Tuesday night. I actually had a brief moment of confusion about what day this was: it really does blend together.

I’ve learned something exciting earlier: I was way off about how long I’d need to stay in Ontario (as opposed to backpacking around the world) to maintain my health card. It’s five months, not seven. (Seven months of residency is required to get the card, not to maintain it.) That means I’d actually be able to travel a whole lot more once I leave the rat race. On the other hand, the citizenship rules (after I get my PR) state that I have to physically spend two years in Canada before I can apply. Decisions, decisions… Do I take my time and travel five-six months per year before I can apply five years later? Or should I just spend two uninterrupted years in Canada, followed by getting my citizenship, followed by getting a Canadian passport? (With an occasional trip to Vietnam or Laos or Mexico for a month or so, lest I forget what hot weather feels like.)

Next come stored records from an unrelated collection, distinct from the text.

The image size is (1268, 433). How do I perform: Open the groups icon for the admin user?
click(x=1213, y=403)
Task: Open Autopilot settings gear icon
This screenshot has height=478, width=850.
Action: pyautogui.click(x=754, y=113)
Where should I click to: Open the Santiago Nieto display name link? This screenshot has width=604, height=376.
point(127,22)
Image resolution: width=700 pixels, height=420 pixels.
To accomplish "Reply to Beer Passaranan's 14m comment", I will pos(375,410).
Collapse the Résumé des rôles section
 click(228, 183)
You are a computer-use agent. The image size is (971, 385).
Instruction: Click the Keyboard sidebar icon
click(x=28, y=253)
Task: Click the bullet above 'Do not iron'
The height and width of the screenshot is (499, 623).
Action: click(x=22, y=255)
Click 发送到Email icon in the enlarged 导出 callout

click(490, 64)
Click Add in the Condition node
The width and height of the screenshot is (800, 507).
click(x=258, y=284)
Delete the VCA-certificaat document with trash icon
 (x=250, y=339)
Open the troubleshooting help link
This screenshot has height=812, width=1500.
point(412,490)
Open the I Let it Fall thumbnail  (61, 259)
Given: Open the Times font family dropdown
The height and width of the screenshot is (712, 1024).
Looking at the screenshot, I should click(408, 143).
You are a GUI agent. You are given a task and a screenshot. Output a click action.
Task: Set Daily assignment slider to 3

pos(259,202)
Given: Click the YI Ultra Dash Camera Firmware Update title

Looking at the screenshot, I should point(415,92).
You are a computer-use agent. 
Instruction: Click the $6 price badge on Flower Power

It’s absolutely ridiculous to make plans for 5.5 years into the future, but that’s part and parcel of having been born in the USSR, I suppose. (Seriously. Five-year plans. Try them. That’s some good stuff.)

I’ve finally finished Red Dead Redemption, tying off that eight-year project that had been low-key nagging me all this time. The ending seemed, um, unusual – and rather longer than it needed to be. It was an unusual experiment in storytelling, and who knows, maybe that’s why the game got so popular. Not my cup of tea, but kudos to them for taking the creative risk. Not that it always works out: Ocean’s Twelve tried to be too artsy for its own good, and it ended up being a whole lot of nothing instead. (Ditto for Inside Man – the heist movie that just kept going on and on and on.)

In covid news, check out this neat Canadian vaccine tracker, eh. It says that as of right now, 25,382 Canadians have received their first shot of the Pfizer vaccine. That’s not a whole lot (0.068% of Canada’s total population) but it’s a start. I’m guessing the tough part right now is the logistics and making sure the temperature stays sufficiently low. It’s slow but steady progress. There’ll probably be a lot of fanfare once the 100,000th or 1,000,000th Canadian gets vaccinated.

Also, Antarctica has lost its status as the last covid-free continent. There’s a covid outbreak at a Chilean research base in Antarctica (who had that on their 2020 bingo cards?), so if you wanted to escape it all and chill with some penguins, that might no longer be an option. Considering that there’s usually about 1,000 scientists living in Antarctica from March to October, it’s actually a bit impressive that they’ve gone this long without importing the virus. All the other research stations are still covid-free, so this is mostly a symbolic loss, but symbols matter.

Stay away from those Chilean Antarctic research stations, y’all, and happy Solstice+1 Day.